[TASK OBJECTIVE]
Say how many lines of the listing below include the string "agent" and add nothing else.

● ● ● ● ● ● ●

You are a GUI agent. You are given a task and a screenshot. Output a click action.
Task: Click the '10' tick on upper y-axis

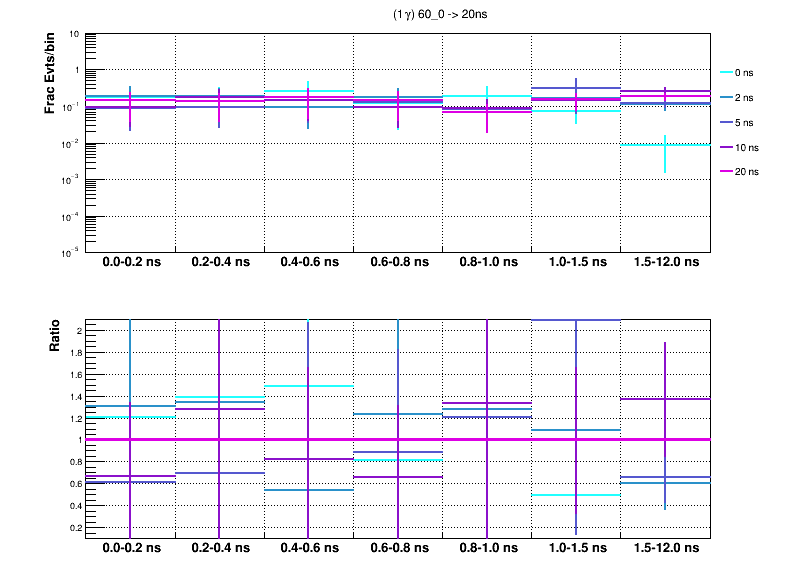(75, 34)
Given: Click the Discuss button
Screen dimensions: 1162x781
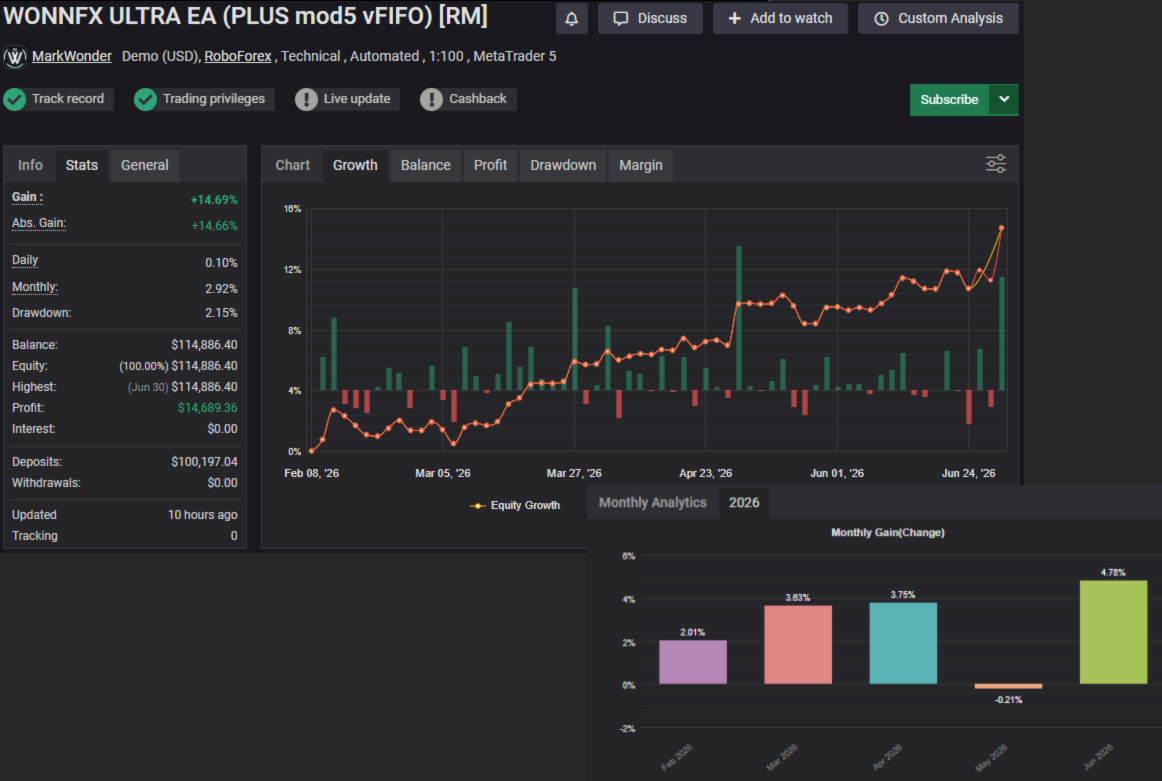Looking at the screenshot, I should click(650, 19).
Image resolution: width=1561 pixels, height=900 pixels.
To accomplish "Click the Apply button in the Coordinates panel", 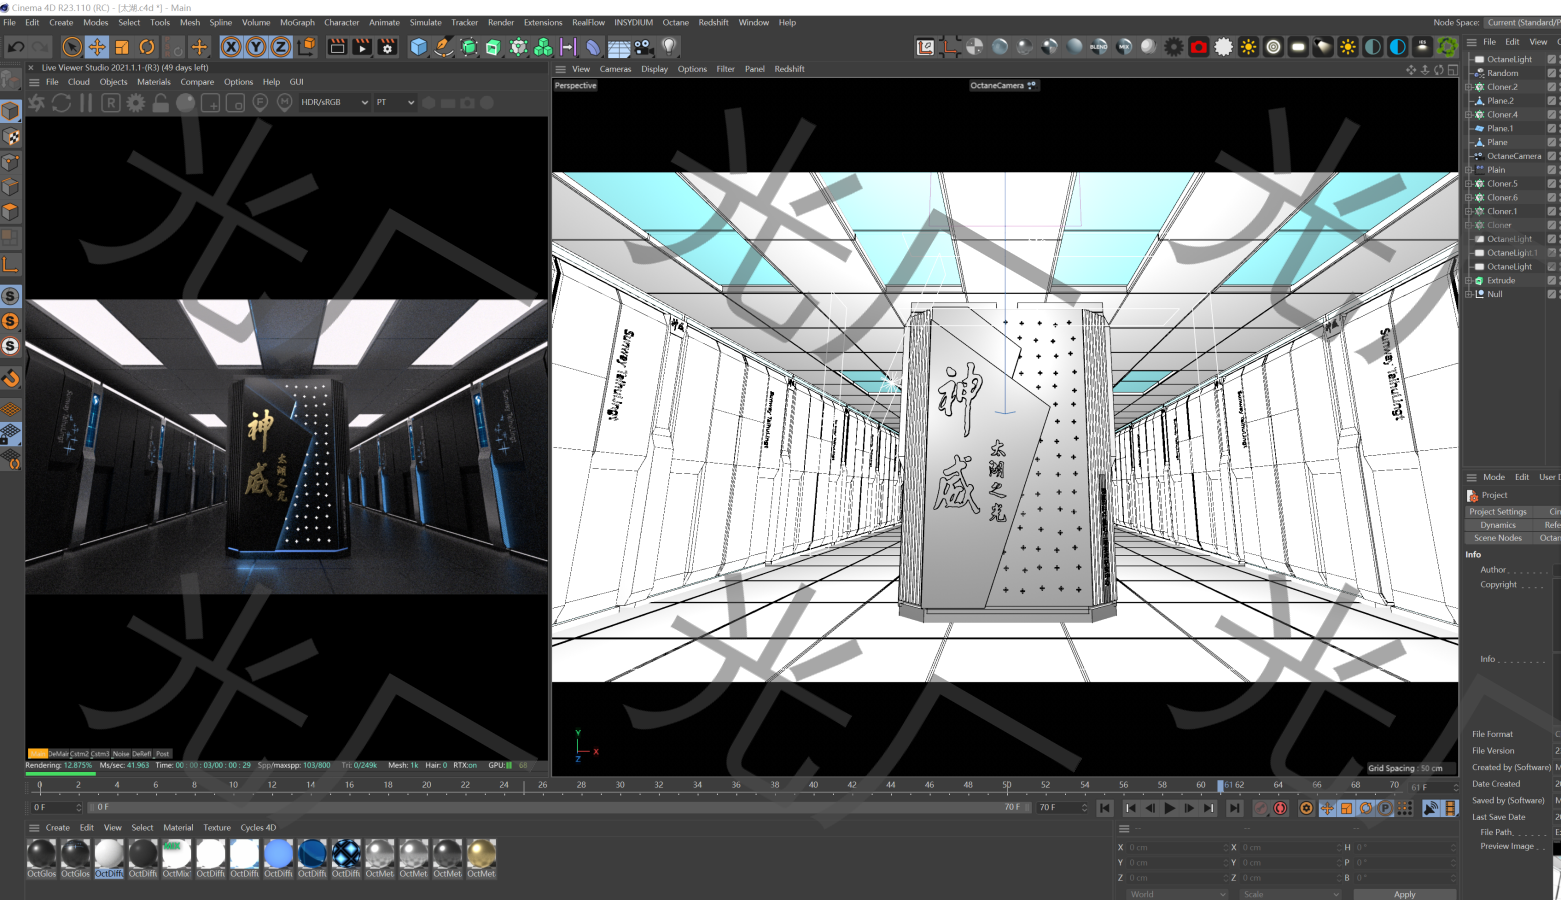I will (1404, 893).
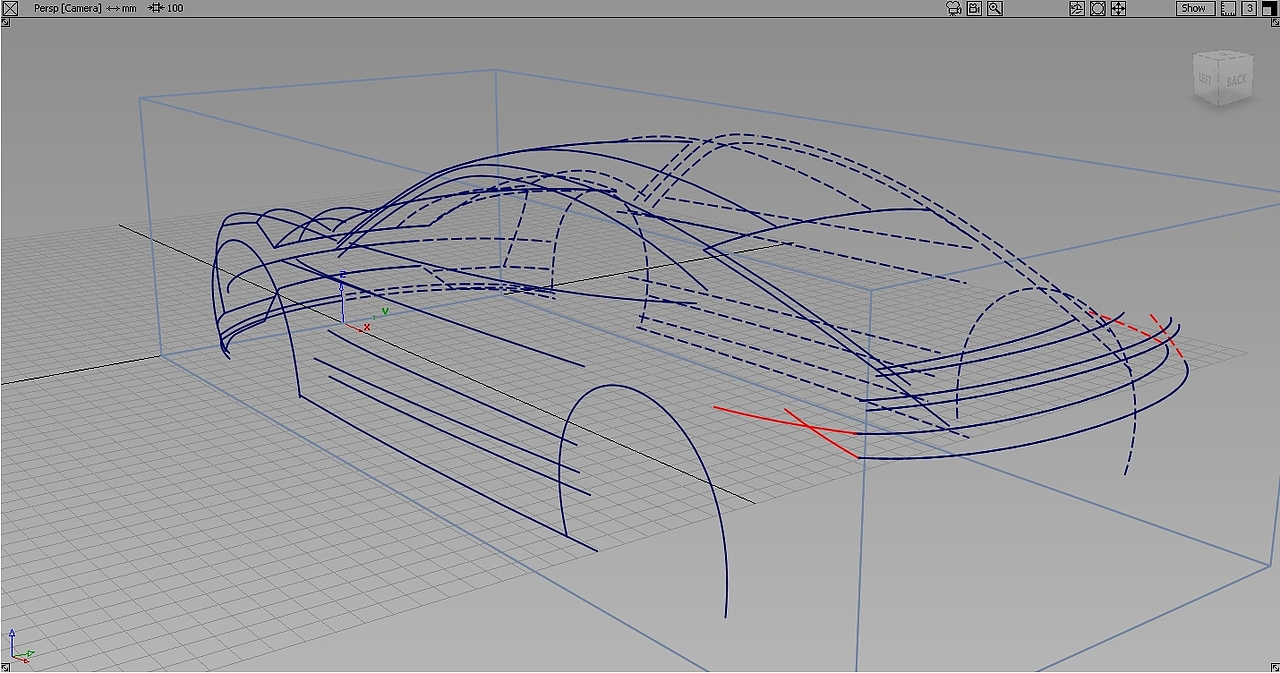
Task: Toggle the maximize square at the toolbar's far right
Action: [x=1271, y=8]
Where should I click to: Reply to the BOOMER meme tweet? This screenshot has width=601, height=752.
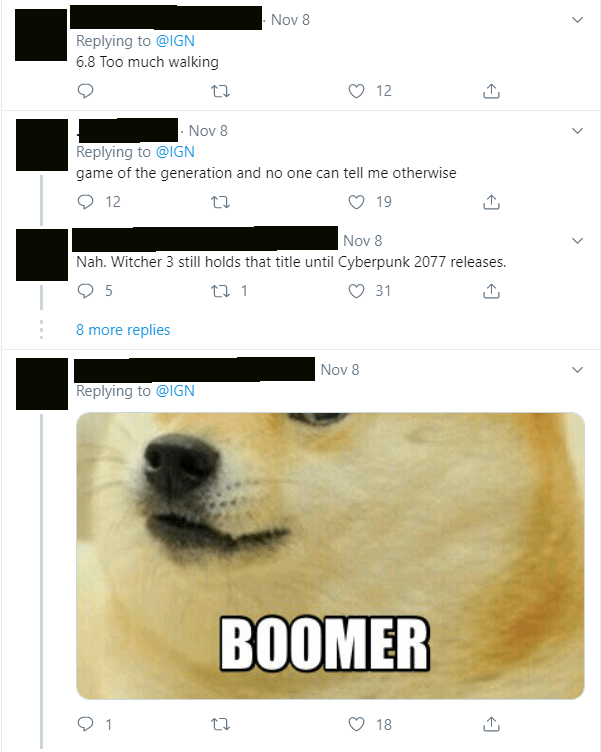pyautogui.click(x=85, y=724)
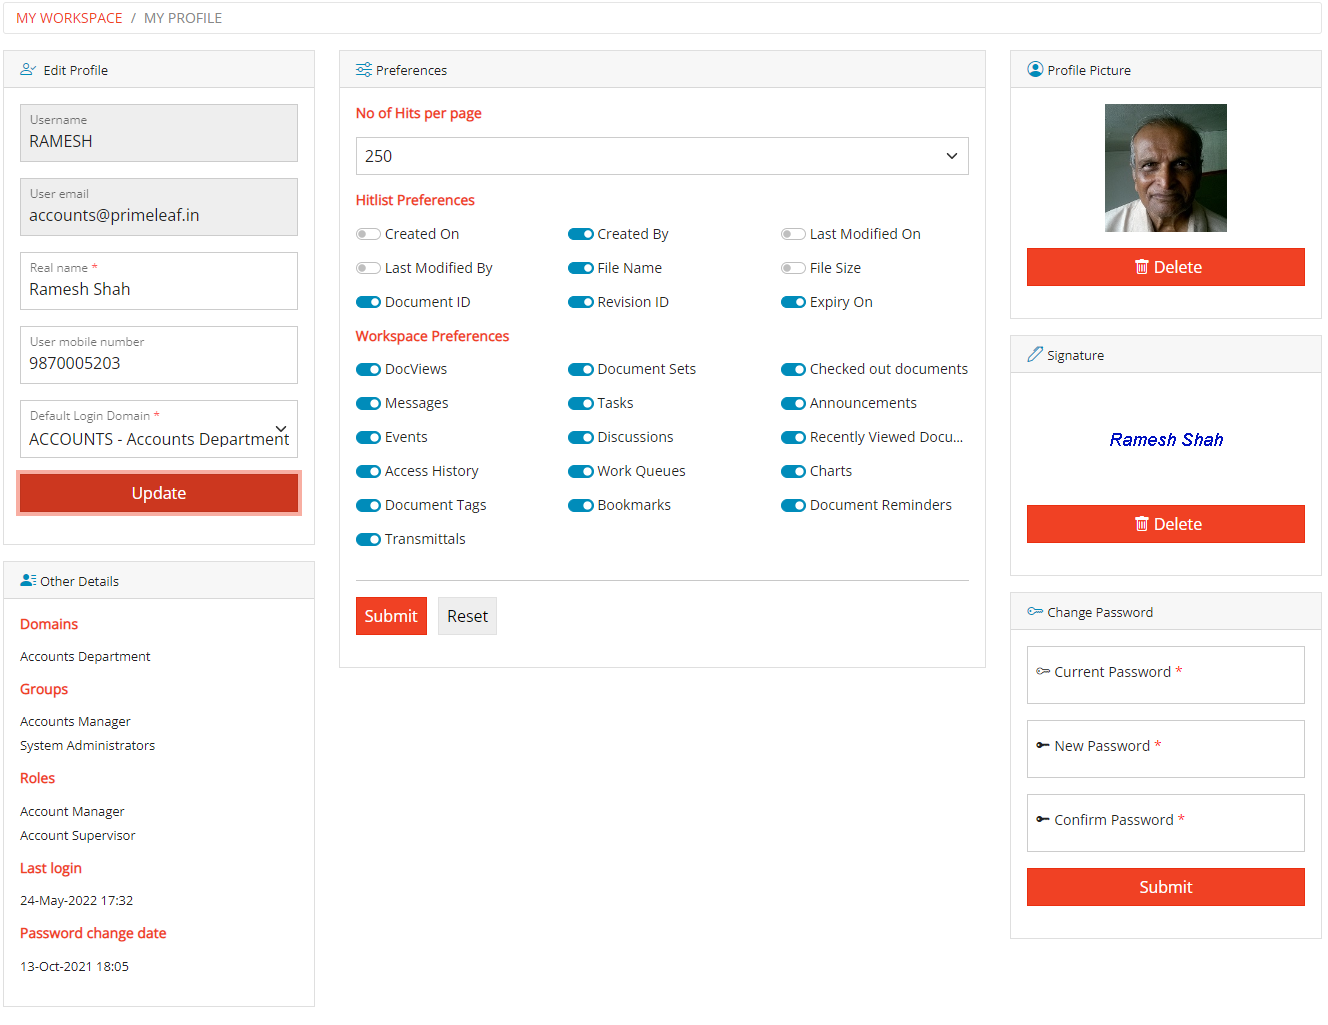This screenshot has height=1025, width=1328.
Task: Turn off the Expiry On toggle
Action: pos(793,302)
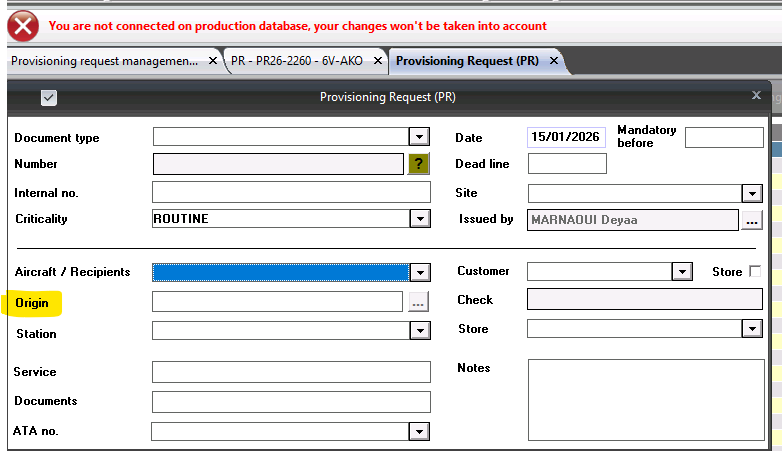Screen dimensions: 782x451
Task: Toggle the Store checkbox
Action: 755,271
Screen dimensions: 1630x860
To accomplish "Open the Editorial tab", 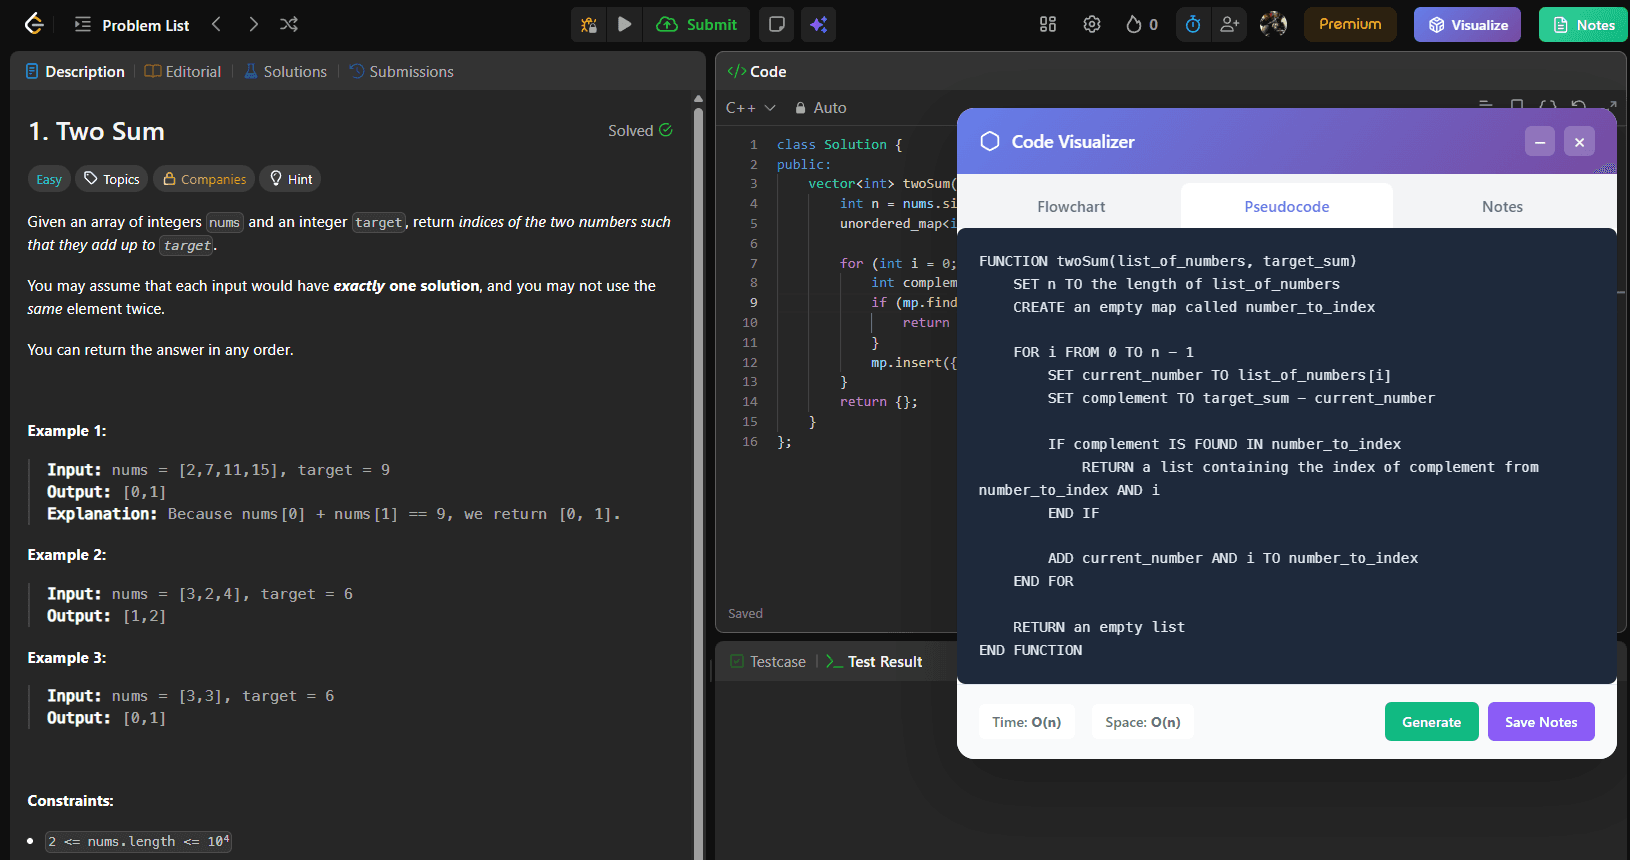I will point(183,72).
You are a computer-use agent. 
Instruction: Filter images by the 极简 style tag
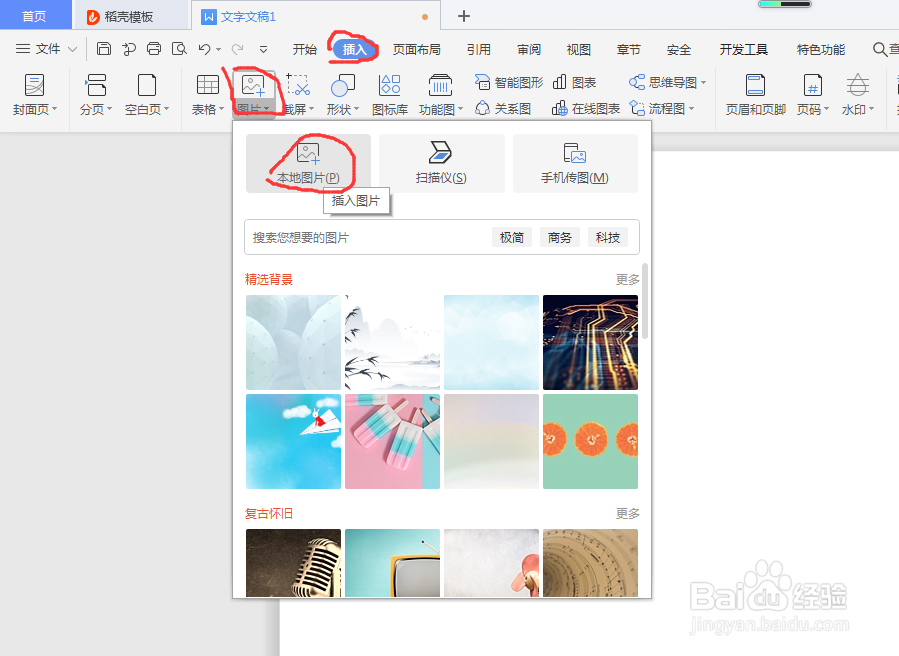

● ● ● ● ● ● ●

[RESPONSE BELOW]
2